Statins Cut the Risk of a 2nd CV Event by Half, Compliance is Key


After a 1st Cardiovascular Event, Statins Cut The Risk Of a 2nd in Half | By Benjamin Ryan | |

People who have been diagnosed with atherosclerotic cardiovascular disease reduce their risk of a subsequent major cardiovascular disease–related health event by nearly 50 percent if they take a statin over the long-term. That said, a recent analysis of a large patient population found that scant numbers of individuals diagnosed with any conditions under this cardiovascular umbrella—coronary artery disease, heart attack, cardiovascular disease and peripheral artery disease—actually stuck with their statin prescription.
Presenting their findings at the American College of Cardiology Scientific Sessions in New Orleans, researchers analyzed data on 5,468 patients who were covered by Select Health insurance in Salt Lake City and who had first been diagnosed with atherosclerotic cardiovascular disease between 1999 and 2013. All of these individuals had received a statin prescription to lower their cholesterol within a year of their diagnosis and had five years of follow-up data.
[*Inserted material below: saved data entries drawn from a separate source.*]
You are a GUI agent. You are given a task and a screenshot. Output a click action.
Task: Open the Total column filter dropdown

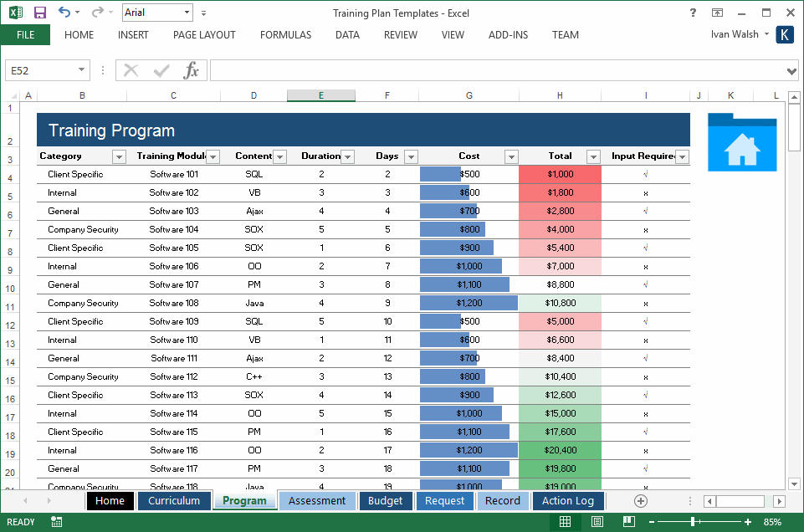tap(593, 156)
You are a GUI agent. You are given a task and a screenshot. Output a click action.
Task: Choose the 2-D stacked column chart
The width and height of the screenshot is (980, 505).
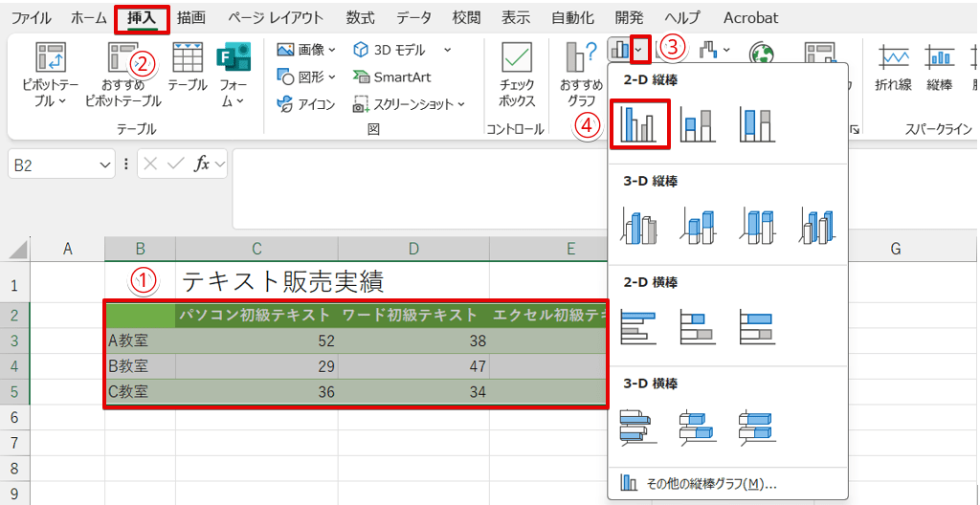(698, 124)
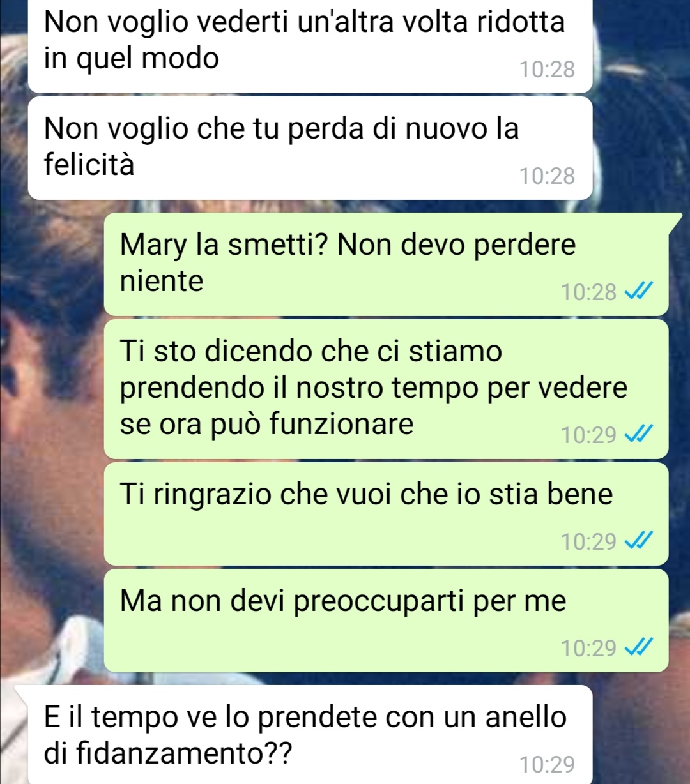Tap the blue ticks on "se ora può funzionare" message
Image resolution: width=690 pixels, height=784 pixels.
[x=638, y=435]
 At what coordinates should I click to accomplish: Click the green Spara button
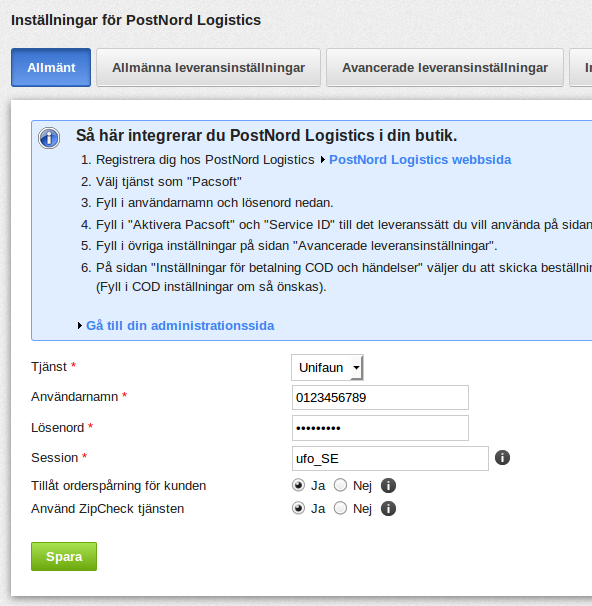click(64, 556)

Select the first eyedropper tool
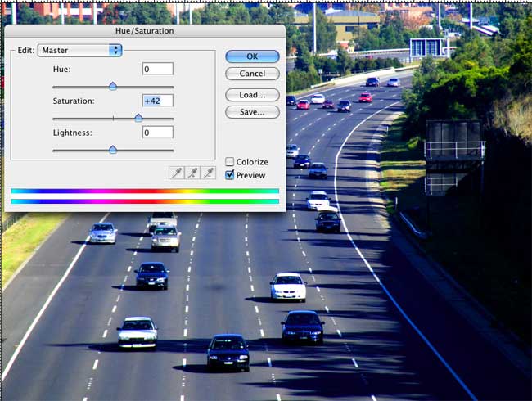pos(176,173)
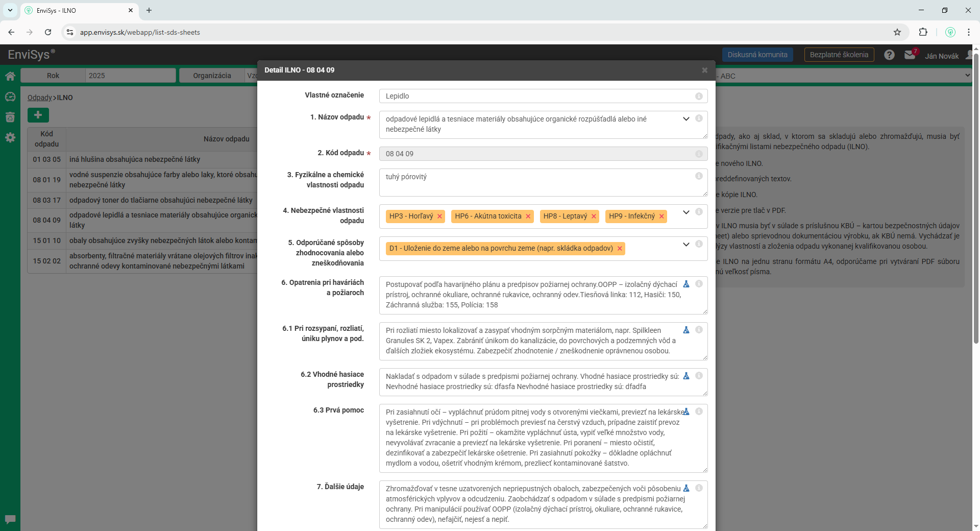Screen dimensions: 980x531
Task: Expand Nebezpečné vlastnosti odpadu dropdown
Action: (686, 212)
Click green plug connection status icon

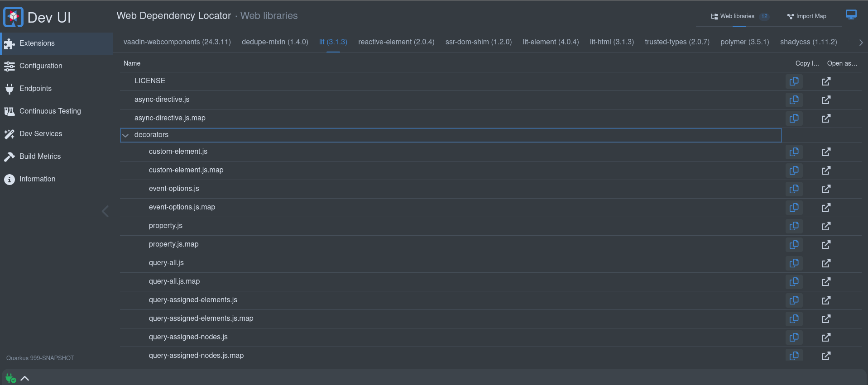point(10,378)
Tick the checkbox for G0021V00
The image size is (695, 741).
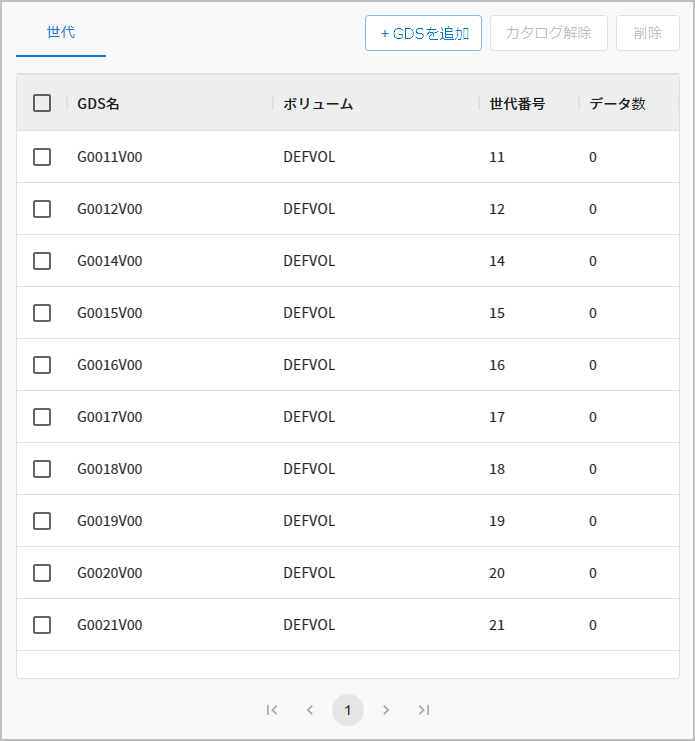pyautogui.click(x=42, y=625)
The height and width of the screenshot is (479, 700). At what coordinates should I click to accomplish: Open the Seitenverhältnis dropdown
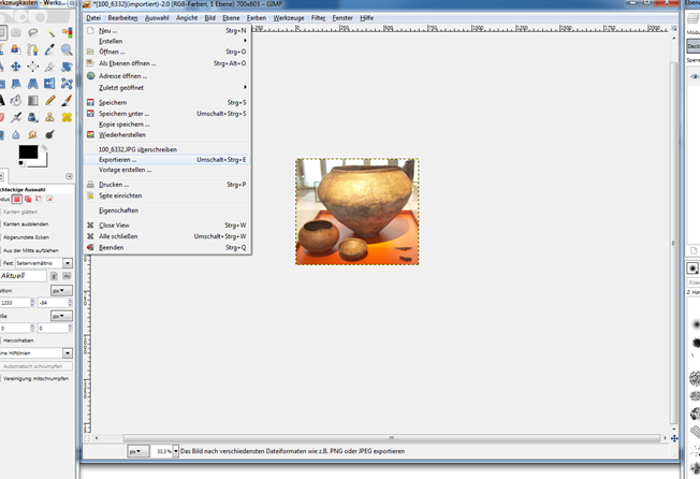[67, 262]
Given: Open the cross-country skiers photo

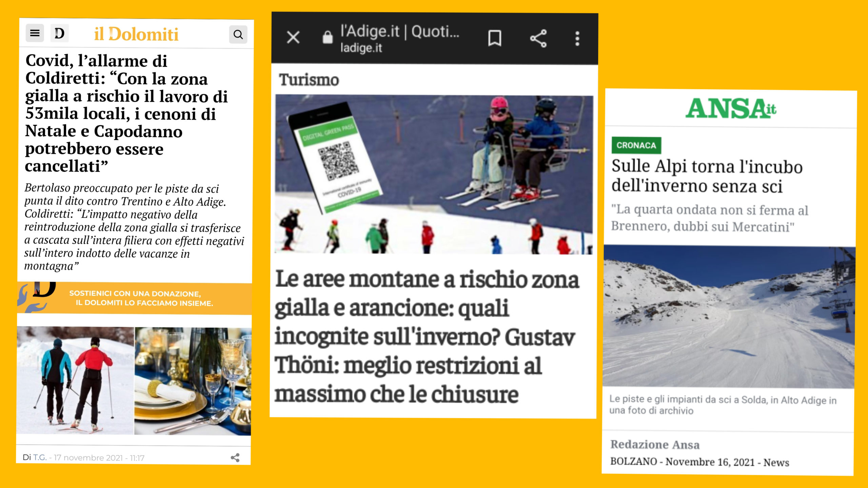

The median age of the cohort was 56 years old. Seventy-seven percent were male. Just 351 cohort members, or 6.4 percent, were optimally adherent to their statin regimen, meaning they took their pills at least 80 percent of the time over a five-year period. Compared with all the other members of the cohort, these individuals had a 48 percent lower rate of major adverse clinical events, including a stroke, heart attack or death.
Compared with the other individuals, the optimally adherent cohort members were more likely to be male, have high blood pressure, have high blood lipids and to be diagnosed with coronary artery disease; they were less likely to be diabetic, smokers or have kidney failure. Of interest, one in four members of the study never filled their statin prescription and another one quarter only filled it once.